Many Businesses Try to Adapt to E-Commerce
Posted December 20, 1998
RALEIGH — Stuck in traffic -- fighting over a parking space -- poor customer service; It's enough to make you say "Bah Humbug." That's why more and more people are shopping online this holiday season.
Electronic commerce is still new, and businesses are still trying to adapt.
It is easy to find places to shop online, but it is harder to find a specific item, and sometimes the online store is full.
One Web site,800.com, posts a request for patience during the holiday. Their site was jammed by a three-for-one offer.
Cosmetic Counter posts its customer service phone number, a good thing to look for at any site.
Raleigh's Geldof Chocolatier uses its Web site to show off its popular sweets, and it works for them.

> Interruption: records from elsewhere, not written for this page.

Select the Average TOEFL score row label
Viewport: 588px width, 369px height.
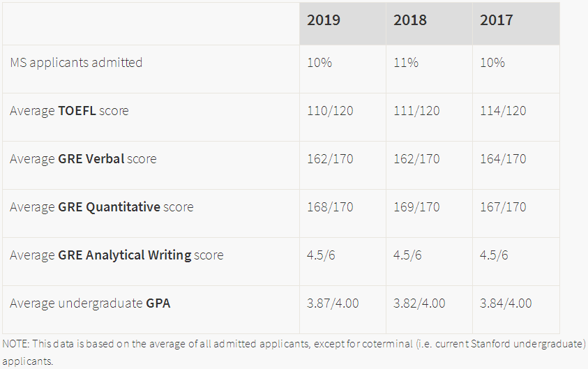69,111
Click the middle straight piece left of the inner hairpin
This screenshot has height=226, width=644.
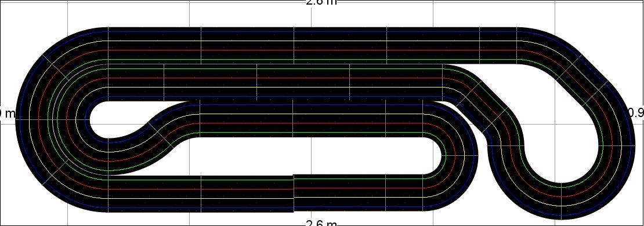coord(339,119)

"We just took a couple of orders off the site this very morning. So we do see an increase in activity whether it's orders or not around holiday times," said Gene Lay of Geldof Chocolatier.
Lots of companies offer chocolate, so Geldof tries to keep its site updated.
"A Web site with erroneous information or out of date information is far worse than having no presence at all, because it gives you the look of not knowing what you're doing," explained Lay.
After messing up on an online order,Technology Reporter Tom Lawrencecontacted the company by E-mail and in a couple of hours his account was credited with a refund.
That's the kind of customer service some online shoppers are missing. Lay says customer service is no problem at Geldof, but the Web is new to everyone.
"I think we're all learning exactly what a Web site can do and what it can't do and how to make it an aide to your customers instead of a hindrance," said Lay.
It's a fact there are some problems with customer service at some online shopping sites. However most sites will work with you, because they know online shopping is a big part of the future.